In your answer, print every record exactly as it is written.

ENTRIES SUPPLIED Block Start

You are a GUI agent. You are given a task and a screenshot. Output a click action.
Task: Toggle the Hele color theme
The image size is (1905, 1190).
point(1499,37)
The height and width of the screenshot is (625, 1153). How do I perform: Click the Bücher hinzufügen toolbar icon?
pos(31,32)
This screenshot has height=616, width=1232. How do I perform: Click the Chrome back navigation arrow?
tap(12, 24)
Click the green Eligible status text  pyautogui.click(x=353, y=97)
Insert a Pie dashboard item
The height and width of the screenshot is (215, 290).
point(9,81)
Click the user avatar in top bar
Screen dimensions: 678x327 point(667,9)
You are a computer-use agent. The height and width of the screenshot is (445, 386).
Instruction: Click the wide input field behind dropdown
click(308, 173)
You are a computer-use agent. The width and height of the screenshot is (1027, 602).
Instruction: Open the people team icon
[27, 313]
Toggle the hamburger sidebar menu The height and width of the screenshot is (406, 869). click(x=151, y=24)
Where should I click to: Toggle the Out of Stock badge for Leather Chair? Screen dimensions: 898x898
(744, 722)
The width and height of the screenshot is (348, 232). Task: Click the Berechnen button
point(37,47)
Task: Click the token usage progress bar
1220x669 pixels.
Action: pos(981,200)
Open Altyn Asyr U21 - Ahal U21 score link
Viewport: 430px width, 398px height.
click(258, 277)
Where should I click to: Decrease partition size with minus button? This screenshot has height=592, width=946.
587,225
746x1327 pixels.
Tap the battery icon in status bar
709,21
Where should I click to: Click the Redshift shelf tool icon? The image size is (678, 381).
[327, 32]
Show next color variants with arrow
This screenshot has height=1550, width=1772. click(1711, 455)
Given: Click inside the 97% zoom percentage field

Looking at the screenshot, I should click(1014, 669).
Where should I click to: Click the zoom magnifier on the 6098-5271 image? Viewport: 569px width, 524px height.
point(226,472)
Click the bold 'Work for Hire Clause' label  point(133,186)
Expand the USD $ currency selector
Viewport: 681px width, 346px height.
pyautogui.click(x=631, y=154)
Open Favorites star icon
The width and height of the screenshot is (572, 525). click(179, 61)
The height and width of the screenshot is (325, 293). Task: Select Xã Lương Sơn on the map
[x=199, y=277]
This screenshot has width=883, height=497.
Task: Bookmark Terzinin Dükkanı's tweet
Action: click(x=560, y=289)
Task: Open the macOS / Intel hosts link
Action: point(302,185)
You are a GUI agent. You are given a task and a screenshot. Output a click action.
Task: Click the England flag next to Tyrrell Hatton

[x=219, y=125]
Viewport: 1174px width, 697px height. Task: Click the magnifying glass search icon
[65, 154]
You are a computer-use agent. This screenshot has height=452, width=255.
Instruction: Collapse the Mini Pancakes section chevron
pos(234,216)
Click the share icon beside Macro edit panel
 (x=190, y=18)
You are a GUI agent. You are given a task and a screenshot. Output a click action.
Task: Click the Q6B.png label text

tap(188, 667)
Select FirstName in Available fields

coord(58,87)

ENTRIES SUPPLIED Block End

WRITTEN REPLY
You are a GUI agent. You are given a task and a screenshot. Output a click action.
Task: Toggle the Hele color theme
The image size is (1905, 1190).
point(1499,37)
The height and width of the screenshot is (625, 1153). How do I perform: Click the Bücher hinzufügen toolbar icon?
pos(31,32)
This screenshot has height=616, width=1232. How do I perform: Click the Chrome back navigation arrow?
tap(12, 24)
Click the green Eligible status text  pyautogui.click(x=353, y=97)
Insert a Pie dashboard item
The height and width of the screenshot is (215, 290).
point(9,81)
Click the user avatar in top bar
Screen dimensions: 678x327 point(667,9)
You are a computer-use agent. The height and width of the screenshot is (445, 386).
Instruction: Click the wide input field behind dropdown
click(308, 173)
You are a computer-use agent. The width and height of the screenshot is (1027, 602).
Instruction: Open the people team icon
[27, 313]
Toggle the hamburger sidebar menu The height and width of the screenshot is (406, 869). click(x=151, y=24)
Where should I click to: Toggle the Out of Stock badge for Leather Chair? Screen dimensions: 898x898
(744, 722)
The width and height of the screenshot is (348, 232). Task: Click the Berechnen button
point(37,47)
Task: Click the token usage progress bar
1220x669 pixels.
Action: pos(981,200)
Open Altyn Asyr U21 - Ahal U21 score link
Viewport: 430px width, 398px height.
click(258, 277)
Where should I click to: Decrease partition size with minus button? This screenshot has height=592, width=946.
587,225
746x1327 pixels.
Tap the battery icon in status bar
709,21
Where should I click to: Click the Redshift shelf tool icon? The image size is (678, 381).
[327, 32]
Show next color variants with arrow
This screenshot has height=1550, width=1772. click(1711, 455)
Given: Click inside the 97% zoom percentage field

Looking at the screenshot, I should click(1014, 669).
Where should I click to: Click the zoom magnifier on the 6098-5271 image? Viewport: 569px width, 524px height.
point(226,472)
Click the bold 'Work for Hire Clause' label  point(133,186)
Expand the USD $ currency selector
Viewport: 681px width, 346px height.
pyautogui.click(x=631, y=154)
Open Favorites star icon
The width and height of the screenshot is (572, 525). click(179, 61)
The height and width of the screenshot is (325, 293). Task: Select Xã Lương Sơn on the map
[x=199, y=277]
This screenshot has width=883, height=497.
Task: Bookmark Terzinin Dükkanı's tweet
Action: click(x=560, y=289)
Task: Open the macOS / Intel hosts link
Action: point(302,185)
You are a GUI agent. You are given a task and a screenshot. Output a click action.
Task: Click the England flag next to Tyrrell Hatton

[x=219, y=125]
Viewport: 1174px width, 697px height. Task: Click the magnifying glass search icon
[65, 154]
You are a computer-use agent. This screenshot has height=452, width=255.
Instruction: Collapse the Mini Pancakes section chevron
pos(234,216)
Click the share icon beside Macro edit panel
 (x=190, y=18)
You are a GUI agent. You are given a task and a screenshot. Output a click action.
Task: Click the Q6B.png label text

tap(188, 667)
Select FirstName in Available fields

coord(58,87)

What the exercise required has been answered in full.